Wo Frodo und Harry Potter unter Goethes Aufsicht Schach spielen
LOHFELDEN. Schachspielen ist für viele Menschen – und vielleicht stimmt es tatsächlich – DAS Spiel überhaupt. Sozusagen 2500 Jahre lang das „Spiel des Jahres“. Für viele Spieler ist es Spaß, andere betreiben es mit fast wissenschaftlicher Hingabe. Die einen spielen drauflos, die anderen berechnen akribisch ihre Züge voraus. Die ersten Züge unter Profis stehen in jeder Partie quasi fest.
Die Geschichte des Spiels geht zurück ins sechste Jahrhundert vor Christus. Damit ist das Spiel so alt wie die ältesten arabischen Schriften. Quasi haben sich Schach und Schrift parallel entwickelt. Noch viel schöner kann es sein, wenn die Schachfiguren anfangen, Geschichten zu erzählen und genau das kann man im Schachmuseum in Lohfelden erfahren.

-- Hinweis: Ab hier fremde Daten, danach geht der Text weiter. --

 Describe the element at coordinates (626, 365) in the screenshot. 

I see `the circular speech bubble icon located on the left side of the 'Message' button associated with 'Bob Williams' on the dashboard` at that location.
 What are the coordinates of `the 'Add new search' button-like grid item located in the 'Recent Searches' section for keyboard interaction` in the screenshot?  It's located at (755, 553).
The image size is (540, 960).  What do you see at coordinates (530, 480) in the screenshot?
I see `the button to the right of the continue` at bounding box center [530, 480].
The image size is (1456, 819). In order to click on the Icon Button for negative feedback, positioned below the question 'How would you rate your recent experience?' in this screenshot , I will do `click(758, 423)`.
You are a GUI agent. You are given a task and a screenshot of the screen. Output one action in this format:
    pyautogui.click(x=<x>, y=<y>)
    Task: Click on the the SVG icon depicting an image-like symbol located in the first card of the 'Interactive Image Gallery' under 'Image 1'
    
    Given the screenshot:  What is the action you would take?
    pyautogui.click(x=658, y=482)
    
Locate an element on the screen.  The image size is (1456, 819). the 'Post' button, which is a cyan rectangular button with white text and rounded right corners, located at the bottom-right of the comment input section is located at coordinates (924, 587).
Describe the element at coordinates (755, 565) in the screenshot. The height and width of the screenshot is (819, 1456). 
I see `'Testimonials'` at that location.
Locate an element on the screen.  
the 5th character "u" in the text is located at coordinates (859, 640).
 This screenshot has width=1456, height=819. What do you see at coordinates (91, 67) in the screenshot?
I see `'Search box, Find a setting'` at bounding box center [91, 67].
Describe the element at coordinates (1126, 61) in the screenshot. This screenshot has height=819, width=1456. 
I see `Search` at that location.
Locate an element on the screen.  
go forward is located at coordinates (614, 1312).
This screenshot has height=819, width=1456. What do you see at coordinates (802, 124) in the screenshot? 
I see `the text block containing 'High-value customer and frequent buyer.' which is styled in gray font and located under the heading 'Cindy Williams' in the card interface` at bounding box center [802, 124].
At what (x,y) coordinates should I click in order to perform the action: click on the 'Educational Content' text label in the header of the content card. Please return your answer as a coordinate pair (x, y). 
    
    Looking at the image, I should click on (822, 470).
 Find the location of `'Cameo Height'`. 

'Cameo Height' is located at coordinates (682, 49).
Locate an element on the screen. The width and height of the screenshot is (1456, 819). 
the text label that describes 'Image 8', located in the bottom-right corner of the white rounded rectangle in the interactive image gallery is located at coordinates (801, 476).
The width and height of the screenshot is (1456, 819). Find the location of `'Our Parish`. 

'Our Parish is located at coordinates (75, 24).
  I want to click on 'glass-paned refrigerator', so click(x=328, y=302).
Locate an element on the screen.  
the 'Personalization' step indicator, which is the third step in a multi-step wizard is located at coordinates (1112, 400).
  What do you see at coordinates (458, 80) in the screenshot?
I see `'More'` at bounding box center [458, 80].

Schachspiele aus aller Welt und Bilderwelten rund ums Spiel
In der zweiten Etage der Alten Schule Ochshausen (Ochshäuser Dorfstraße 20) zu Lohfelden befindet sich die Schachspielsammlung von Bernd Besser. Genauso spannend sind die gleichzeitig ausgestellten „Schachbilderwelten“ des Lohfeldener Grafikers und Künstlers, die bereits im Treppenhaus auf dem Weg nach oben zu bewundern sind. Sie haben bereits eine lange Reise hinter sich, denn die plastischen Kunstwerke wurden im Vorfeld der Schacholympiade in Deutschland 2008 von 2004 bis 2008 in 64 Städten Deutschlands gezeigt. Sogar mit Schachlegende Anatoli Karpov hat Bernd Besser ausgestellt.
Herr Besser sammelt schon lange Schachfiguren und konnte auf Flohmärkten immer ganz schlecht an ihnen vorbeigehen. So ging das eine oder andere Schachspiel in den vergangenen Jahrzehnten für ein paar Mark oder später ein paar Euro und manchmal auch ganz viele Euro in seinen Besitz über. Nun hat der Künstler die Figuren nicht einfach nur in eine Ecke gestellt, sondern lässt sie zugleich viele Geschichten schildern. Beispielsweise befindet sich im Treppenhaus des Schachmuseums ein Schachspiel mit einem Bild der Hofdame „Charlotte von Stein“ aus Weimar, daneben eine kleine Büste von Johann Wolfgang von Goethe, die der Schachliebhaber lange gesucht hat. Das Ensemble erzählt, wie die Geliebte des Geheimrats ihm das Schachspiel beigebracht hat.
Faszinierende Welt unterschiedlichster Schachspiele
Fast jeder hat schon einmal ein originelles Schachspiel gesehen, aber wer in Lohfelden an den Vitrinen vorbeischlendert, entdeckt eine faszinierende Welt aus 16 Bauern und 16 Offizieren. Da treten die Orks aus dem „Herr der Ringe“ gegen Micky Maus und Goofy an und detailverliebt gestaltete Figuren belegen, dass man in Hogwarts nicht nur Quidditch gespielt hat. Ein Werk heißt „Die Königin macht Pause“ und zeigte die Dame inmitten ihres Hofstaats aus Schachfiguren. Die mexikanische Freiheitsgeschichte ist dargestellt und auch die Geschichte von den jeweils verdoppelten Reiskörnern auf den 64 Schachbrettfeldern.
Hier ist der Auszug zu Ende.